STATED EXERCISE
Reproduce a passage from the article on social media and agency relationships word for word. Begin at the words "Feb 10, 2010" and stop after "and its agency(ies).".

PAGE EXCERPT
== == ==
Feb 10, 2010

Why Social Media Is the New Agency-Client Relationship Builder


View_from_Marketing_TomFishburne 
We've looked at many ways in which giving importance to social interaction and integration of online and off line leads to better engagement with customers -- new and existing. Social is also inspiring many to move away from campaign-focused thinking to ongoing relationship-building.
There is a set of relationships brands engage in that may need revisiting in view of this game changing dynamic -- that of the company and its agency(ies).
Is the new spot that social media gained in the PowerPoint reports to executive teams in many companies causing marketing and communications teams to revisit their relationships with agencies and third party providers?
From separate buys
With the decline of big TV, radio and print buys, many businesses started atomizing their budgets to specialized agencies to make media buys, creative work, digital interaction, public relations, lead generation, email marketing, and so on.
Add to that building or identifying communities and brand evangelists, providing content marketing support, data analytics, and so on and you see how you could be working with a dozen or more agencies.
== == ==
INFORMATION GIVEN
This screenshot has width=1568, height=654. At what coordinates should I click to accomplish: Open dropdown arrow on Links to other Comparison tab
== == ==
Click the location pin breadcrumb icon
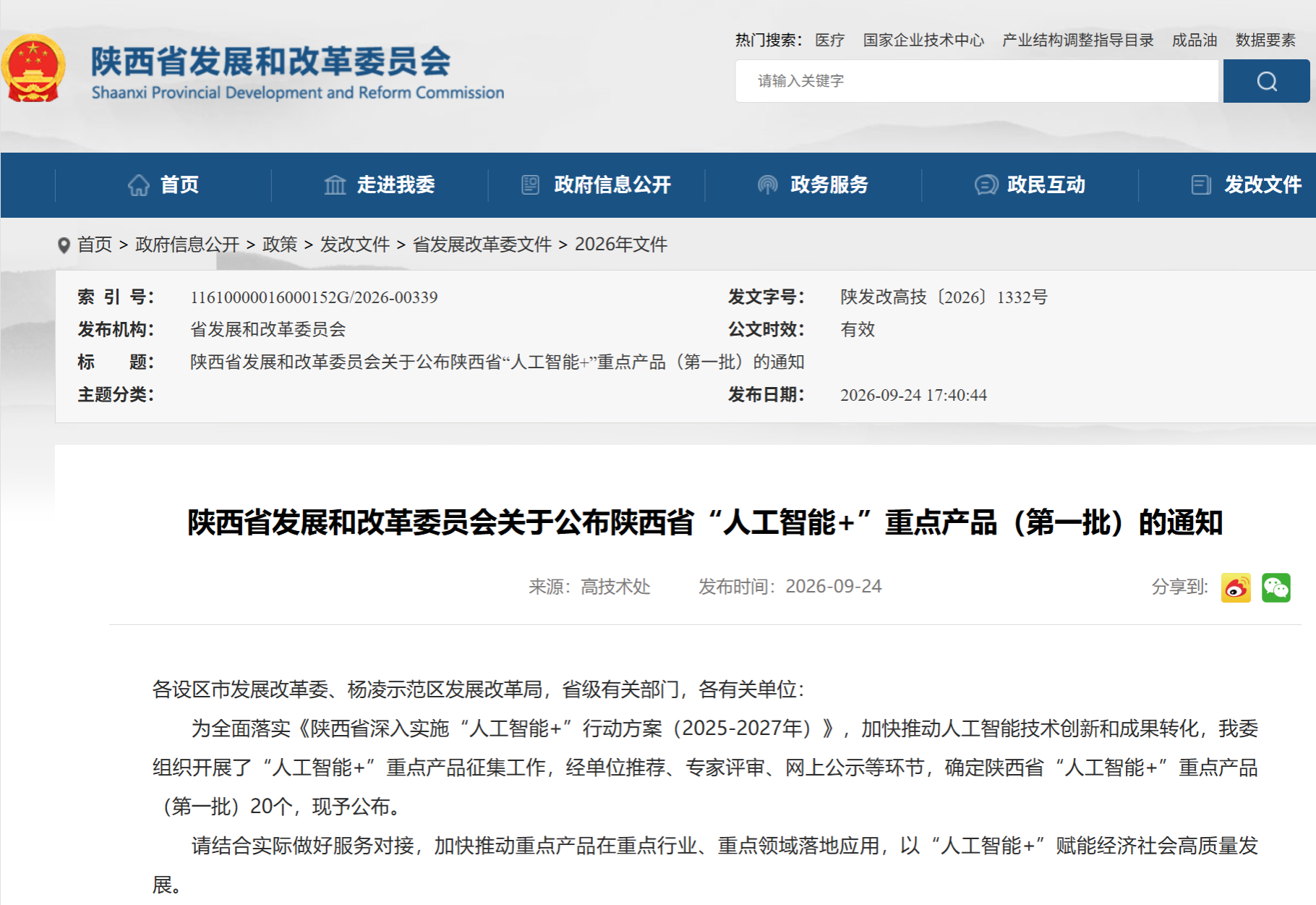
== == ==
EXERCISE RESPONSE
Feb 10, 2010

Why Social Media Is the New Agency-Client Relationship Builder


View_from_Marketing_TomFishburne 
We've looked at many ways in which giving importance to social interaction and integration of online and off line leads to better engagement with customers -- new and existing. Social is also inspiring many to move away from campaign-focused thinking to ongoing relationship-building.
There is a set of relationships brands engage in that may need revisiting in view of this game changing dynamic -- that of the company and its agency(ies).